MIT and US Air Force team up to launch AI accelerator

The Pentagon is one of the largest technology customers in the world, purchasing everything from F-35 planes (roughly $90 million each) to cloud services (the JEDI contract was $10 billion). Despite outlaying hundreds of billions of dollars for acquisitions though, the Defense Department has struggled to push nascent technologies from startups through its punishing procurement process.

The department launched the Defense Innovation Unit a few years back as a way to connect startups into the defense world. Now, the military has decided to work even earlier to ensure that the next generation of startups can equip the military with the latest technology.
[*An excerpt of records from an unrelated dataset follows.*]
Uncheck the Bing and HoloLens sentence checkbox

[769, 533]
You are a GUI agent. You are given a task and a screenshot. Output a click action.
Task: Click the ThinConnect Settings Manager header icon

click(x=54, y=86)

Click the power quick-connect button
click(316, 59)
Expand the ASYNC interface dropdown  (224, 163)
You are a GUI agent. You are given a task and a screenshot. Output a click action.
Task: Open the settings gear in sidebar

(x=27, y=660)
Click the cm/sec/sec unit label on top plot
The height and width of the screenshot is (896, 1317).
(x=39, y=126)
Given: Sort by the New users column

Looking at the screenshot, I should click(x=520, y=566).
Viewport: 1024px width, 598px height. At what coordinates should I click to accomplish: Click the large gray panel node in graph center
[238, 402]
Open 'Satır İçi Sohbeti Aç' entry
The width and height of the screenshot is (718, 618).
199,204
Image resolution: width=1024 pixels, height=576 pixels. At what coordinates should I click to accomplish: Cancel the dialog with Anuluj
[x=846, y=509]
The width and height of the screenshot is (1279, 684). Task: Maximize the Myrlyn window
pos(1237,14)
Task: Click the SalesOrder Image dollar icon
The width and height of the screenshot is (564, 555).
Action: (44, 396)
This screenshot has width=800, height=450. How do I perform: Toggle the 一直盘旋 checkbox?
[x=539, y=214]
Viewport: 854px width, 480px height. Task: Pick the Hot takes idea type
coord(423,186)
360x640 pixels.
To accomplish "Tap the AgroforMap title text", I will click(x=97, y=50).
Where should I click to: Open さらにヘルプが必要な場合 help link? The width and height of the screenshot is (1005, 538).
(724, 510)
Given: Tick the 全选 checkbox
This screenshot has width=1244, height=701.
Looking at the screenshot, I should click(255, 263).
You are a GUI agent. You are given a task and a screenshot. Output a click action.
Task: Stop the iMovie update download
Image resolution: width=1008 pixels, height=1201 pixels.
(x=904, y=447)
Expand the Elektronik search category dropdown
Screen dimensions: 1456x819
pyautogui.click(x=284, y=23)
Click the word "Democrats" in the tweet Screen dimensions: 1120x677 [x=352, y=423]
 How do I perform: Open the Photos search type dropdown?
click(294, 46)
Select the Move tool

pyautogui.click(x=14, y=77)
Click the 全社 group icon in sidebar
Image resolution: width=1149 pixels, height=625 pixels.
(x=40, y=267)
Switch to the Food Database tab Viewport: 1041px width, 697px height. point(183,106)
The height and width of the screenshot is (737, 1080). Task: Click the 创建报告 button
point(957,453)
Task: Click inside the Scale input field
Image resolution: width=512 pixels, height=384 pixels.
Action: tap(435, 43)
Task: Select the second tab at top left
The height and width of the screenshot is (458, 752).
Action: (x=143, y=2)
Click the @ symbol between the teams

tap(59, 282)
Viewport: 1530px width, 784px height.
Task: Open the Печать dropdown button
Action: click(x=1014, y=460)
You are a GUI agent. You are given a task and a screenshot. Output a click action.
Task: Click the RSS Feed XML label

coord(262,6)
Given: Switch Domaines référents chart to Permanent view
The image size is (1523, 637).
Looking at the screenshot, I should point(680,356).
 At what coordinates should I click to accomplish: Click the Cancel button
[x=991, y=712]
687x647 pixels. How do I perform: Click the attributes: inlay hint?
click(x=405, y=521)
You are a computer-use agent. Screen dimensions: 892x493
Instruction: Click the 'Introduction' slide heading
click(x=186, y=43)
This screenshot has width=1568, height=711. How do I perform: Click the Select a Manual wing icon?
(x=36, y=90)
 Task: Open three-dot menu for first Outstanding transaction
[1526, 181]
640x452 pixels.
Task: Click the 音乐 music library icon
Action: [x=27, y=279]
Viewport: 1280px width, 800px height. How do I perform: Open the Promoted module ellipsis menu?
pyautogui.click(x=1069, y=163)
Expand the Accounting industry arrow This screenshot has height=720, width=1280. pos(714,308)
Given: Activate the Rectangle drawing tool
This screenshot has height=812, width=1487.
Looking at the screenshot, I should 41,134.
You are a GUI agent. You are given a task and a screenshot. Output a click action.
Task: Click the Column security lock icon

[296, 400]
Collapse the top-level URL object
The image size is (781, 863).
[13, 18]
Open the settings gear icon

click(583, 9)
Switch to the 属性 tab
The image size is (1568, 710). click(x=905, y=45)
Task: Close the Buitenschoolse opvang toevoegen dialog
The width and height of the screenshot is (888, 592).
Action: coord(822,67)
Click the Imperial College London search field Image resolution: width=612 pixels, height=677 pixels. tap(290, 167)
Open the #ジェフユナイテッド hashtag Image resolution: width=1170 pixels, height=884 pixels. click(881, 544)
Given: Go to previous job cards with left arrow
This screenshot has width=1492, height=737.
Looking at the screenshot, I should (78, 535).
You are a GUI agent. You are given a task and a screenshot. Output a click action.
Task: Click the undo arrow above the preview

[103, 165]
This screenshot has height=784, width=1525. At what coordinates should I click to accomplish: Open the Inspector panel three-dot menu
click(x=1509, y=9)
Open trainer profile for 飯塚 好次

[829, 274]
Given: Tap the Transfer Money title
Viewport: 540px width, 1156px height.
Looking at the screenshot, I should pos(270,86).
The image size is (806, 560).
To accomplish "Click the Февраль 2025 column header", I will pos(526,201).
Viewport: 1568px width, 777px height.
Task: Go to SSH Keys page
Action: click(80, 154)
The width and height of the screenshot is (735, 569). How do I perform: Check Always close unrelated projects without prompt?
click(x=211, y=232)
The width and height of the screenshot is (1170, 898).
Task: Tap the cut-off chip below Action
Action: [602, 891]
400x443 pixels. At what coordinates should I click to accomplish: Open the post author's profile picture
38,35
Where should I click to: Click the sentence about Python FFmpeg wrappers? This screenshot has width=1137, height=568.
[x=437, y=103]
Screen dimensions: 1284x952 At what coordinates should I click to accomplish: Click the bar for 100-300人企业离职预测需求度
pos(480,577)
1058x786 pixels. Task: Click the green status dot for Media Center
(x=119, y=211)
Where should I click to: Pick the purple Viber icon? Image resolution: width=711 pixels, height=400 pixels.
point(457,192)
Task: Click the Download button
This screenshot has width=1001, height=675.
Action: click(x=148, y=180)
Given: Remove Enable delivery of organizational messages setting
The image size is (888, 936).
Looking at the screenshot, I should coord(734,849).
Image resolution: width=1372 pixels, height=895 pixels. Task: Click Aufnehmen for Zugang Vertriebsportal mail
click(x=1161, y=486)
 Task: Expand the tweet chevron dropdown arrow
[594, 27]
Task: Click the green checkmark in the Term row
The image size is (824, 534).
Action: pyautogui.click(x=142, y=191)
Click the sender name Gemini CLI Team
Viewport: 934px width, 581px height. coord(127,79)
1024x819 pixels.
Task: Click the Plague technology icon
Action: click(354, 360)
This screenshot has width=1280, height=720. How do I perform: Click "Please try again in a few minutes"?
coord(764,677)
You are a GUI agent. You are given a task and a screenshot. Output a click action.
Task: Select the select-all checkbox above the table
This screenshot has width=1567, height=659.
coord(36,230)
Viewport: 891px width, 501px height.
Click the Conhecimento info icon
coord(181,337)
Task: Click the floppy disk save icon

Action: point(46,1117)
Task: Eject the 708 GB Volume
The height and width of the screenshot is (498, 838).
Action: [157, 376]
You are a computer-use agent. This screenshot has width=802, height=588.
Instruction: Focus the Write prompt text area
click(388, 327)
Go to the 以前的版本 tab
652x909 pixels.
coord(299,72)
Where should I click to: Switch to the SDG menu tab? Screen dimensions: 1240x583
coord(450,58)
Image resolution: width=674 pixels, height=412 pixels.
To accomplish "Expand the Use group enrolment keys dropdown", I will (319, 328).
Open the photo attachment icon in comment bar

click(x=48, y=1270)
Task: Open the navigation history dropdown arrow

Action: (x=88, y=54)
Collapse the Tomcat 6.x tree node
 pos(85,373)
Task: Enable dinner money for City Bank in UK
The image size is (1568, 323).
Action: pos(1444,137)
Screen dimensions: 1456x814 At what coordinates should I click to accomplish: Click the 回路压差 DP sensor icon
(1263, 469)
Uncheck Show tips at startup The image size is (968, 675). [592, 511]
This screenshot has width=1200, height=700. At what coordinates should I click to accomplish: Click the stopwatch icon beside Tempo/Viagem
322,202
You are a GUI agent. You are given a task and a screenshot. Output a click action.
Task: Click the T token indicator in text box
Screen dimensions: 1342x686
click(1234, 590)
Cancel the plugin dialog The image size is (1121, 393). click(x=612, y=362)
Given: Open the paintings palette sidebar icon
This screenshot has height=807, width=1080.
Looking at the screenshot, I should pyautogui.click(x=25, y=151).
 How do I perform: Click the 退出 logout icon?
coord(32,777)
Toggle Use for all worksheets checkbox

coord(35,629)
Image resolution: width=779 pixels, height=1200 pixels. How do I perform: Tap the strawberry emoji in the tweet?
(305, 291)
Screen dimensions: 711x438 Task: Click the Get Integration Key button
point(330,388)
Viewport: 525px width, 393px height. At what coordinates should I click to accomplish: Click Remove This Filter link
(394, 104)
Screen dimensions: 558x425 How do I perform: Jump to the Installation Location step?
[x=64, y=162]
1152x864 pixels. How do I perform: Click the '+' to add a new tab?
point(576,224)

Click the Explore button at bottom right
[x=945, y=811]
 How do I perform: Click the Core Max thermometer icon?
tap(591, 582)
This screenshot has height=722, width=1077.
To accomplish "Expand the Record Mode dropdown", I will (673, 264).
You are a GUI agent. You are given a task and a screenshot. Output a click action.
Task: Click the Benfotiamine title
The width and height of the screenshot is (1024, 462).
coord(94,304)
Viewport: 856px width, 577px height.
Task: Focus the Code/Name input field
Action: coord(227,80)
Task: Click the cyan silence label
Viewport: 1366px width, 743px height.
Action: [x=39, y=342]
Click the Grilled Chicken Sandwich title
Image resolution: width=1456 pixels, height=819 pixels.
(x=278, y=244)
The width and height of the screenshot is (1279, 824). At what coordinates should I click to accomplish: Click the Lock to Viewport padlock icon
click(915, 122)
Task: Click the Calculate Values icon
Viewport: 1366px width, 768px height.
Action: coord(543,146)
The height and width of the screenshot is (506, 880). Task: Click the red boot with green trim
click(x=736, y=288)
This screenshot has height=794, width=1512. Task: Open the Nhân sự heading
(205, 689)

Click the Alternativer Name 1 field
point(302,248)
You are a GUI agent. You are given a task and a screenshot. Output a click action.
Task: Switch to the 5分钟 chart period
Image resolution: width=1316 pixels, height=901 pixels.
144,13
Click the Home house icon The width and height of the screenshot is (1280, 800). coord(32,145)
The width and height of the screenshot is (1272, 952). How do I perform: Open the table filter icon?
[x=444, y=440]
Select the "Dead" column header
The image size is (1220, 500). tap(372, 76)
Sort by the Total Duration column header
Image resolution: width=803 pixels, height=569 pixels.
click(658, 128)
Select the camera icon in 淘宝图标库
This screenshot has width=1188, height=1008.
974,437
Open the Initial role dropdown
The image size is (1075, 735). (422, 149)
Cambridge, Mass.-based MIT and the U.S. Air Force announced today they are teaming up to launch a new accelerator focused on artificial intelligence applications, with the Air Force committed to investing $15 million into roughly 10 MIT research projects per year. The accelerator will be called the MIT-Air Force AI Accelerator (clearly, the Pentagon hasn’t gotten better at naming things).

The accelerator will be housed on campus at MIT’s new computing college, which received a $1 billion commitment last year, including $350 million from Stephen A. Schwarzman. The college is expected to officially launch later this fall.

This will not be the Air Force’s first foray into accelerators. The service also built out an accelerator with Techstars that is directly targeted at solving the Air Force’s problems. An MIT spokesperson said that the Techstars accelerator, which is also based in Boston, will remain independent of the MIT accelerator.

While MIT has had close relationships with the military going back decades, concerns have increased among some technologists about working on frontier tech like artificial intelligence and drones within a military context, especially an offensive military context. Last year, employees at Google blocked the tech giant from signing a cloud agreement with the Pentagon related to Project Maven, which would have applied AI and “algorithms” to battlefield applications.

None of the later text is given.